┌──
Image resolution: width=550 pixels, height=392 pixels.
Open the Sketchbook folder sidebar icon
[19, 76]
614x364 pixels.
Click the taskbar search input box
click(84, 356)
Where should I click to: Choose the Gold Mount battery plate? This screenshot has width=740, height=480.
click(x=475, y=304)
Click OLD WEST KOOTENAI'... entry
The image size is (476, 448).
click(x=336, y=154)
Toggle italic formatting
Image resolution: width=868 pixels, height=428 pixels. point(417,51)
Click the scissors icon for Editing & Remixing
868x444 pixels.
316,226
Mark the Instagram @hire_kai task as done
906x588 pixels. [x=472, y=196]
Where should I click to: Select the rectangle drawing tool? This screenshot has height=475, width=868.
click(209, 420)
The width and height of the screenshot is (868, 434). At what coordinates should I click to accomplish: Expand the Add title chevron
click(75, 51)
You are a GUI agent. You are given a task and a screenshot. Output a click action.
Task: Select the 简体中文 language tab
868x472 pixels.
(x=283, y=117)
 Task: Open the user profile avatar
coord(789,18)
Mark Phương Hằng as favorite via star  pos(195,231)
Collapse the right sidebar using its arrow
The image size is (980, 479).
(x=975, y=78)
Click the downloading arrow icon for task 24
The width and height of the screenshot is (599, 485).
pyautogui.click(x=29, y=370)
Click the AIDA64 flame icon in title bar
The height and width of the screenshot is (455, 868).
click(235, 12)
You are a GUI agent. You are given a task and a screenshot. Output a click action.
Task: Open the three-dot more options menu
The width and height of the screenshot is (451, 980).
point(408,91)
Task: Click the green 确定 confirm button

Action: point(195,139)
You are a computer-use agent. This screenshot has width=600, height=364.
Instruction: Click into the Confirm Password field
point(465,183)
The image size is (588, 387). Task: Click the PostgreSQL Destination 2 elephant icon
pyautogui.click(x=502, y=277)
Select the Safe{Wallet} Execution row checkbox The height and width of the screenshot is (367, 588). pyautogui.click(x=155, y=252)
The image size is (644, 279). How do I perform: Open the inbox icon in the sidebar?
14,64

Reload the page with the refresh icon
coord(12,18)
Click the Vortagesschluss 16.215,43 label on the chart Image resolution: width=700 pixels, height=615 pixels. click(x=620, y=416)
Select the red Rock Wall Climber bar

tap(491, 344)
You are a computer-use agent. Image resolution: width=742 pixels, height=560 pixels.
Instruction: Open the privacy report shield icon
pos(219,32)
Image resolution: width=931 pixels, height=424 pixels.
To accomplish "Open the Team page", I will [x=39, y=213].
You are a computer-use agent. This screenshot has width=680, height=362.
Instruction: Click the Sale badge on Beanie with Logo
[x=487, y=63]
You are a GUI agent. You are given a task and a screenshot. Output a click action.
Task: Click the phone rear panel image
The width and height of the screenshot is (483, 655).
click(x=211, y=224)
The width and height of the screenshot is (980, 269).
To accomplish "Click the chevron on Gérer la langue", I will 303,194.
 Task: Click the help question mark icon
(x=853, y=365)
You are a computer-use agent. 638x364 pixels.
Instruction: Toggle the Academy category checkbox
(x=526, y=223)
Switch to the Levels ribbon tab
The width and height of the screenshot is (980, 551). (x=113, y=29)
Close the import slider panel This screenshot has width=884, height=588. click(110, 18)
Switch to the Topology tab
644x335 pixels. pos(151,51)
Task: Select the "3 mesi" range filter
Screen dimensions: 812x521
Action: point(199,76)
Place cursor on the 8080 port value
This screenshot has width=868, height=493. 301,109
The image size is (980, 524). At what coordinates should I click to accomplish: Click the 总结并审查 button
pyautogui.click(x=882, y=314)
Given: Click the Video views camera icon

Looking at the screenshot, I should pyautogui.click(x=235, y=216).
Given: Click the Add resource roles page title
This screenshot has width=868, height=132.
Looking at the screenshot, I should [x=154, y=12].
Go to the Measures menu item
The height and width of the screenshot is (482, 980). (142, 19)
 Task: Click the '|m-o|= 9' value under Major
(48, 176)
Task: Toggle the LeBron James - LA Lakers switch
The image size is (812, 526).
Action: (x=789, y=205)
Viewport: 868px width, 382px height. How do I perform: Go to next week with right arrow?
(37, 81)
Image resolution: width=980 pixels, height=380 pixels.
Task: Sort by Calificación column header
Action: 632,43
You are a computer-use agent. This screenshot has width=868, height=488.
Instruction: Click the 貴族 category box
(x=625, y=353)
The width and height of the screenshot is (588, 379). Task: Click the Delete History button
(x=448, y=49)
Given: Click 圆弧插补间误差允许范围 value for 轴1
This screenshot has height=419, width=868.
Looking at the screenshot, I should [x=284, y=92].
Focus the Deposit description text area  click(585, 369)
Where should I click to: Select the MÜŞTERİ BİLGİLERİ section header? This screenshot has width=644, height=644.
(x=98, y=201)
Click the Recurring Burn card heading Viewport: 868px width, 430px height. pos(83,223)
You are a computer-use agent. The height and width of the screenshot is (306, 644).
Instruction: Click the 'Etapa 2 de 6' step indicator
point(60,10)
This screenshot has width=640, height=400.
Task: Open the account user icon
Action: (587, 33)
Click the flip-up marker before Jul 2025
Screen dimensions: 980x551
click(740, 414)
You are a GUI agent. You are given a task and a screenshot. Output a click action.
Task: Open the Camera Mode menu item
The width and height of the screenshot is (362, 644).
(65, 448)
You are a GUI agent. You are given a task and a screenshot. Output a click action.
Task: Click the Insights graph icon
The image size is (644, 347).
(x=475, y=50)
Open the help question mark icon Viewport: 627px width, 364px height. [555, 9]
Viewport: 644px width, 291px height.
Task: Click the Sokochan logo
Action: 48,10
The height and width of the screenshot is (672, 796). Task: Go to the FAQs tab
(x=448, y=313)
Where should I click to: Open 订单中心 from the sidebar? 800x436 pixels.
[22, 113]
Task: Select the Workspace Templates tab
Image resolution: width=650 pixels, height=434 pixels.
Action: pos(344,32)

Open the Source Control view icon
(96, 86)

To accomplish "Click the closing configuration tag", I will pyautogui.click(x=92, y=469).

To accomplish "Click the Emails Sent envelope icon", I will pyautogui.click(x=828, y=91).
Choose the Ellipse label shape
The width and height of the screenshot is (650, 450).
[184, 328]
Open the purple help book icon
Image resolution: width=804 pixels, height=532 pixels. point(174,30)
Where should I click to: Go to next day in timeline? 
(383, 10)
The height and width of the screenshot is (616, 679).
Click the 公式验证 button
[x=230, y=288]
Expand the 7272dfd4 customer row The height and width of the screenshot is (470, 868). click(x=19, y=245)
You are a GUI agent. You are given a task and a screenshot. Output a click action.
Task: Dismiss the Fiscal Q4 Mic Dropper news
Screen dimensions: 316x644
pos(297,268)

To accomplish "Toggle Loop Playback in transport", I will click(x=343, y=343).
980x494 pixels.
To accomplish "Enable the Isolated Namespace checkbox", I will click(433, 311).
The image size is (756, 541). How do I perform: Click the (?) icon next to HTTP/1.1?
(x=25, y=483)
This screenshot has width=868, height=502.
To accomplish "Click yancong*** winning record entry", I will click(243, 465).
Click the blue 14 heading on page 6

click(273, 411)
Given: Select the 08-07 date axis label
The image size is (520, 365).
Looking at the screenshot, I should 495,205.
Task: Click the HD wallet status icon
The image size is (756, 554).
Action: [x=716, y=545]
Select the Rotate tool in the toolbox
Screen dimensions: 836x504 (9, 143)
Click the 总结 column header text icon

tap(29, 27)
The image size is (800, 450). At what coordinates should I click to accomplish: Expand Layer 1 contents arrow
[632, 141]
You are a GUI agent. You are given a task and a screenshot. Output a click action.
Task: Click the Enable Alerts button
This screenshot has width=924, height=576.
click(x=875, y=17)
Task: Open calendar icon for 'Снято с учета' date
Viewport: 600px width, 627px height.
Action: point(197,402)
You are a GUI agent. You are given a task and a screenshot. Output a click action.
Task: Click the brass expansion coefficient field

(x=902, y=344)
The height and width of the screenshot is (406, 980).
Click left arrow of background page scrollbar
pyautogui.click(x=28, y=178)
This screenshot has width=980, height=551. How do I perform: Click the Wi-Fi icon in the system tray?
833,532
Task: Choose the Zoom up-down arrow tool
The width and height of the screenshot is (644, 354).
└──
WORK TO BE COMPLETED
Copy out the items from the very beginning through the line containing "906x588 pixels. [x=472, y=196]", keeping each line as it appears and including that last line.

CORRECT RESPONSE
Image resolution: width=550 pixels, height=392 pixels.
Open the Sketchbook folder sidebar icon
[19, 76]
614x364 pixels.
Click the taskbar search input box
click(84, 356)
Where should I click to: Choose the Gold Mount battery plate? This screenshot has width=740, height=480.
click(x=475, y=304)
Click OLD WEST KOOTENAI'... entry
The image size is (476, 448).
click(x=336, y=154)
Toggle italic formatting
Image resolution: width=868 pixels, height=428 pixels. point(417,51)
Click the scissors icon for Editing & Remixing
868x444 pixels.
316,226
Mark the Instagram @hire_kai task as done
906x588 pixels. [x=472, y=196]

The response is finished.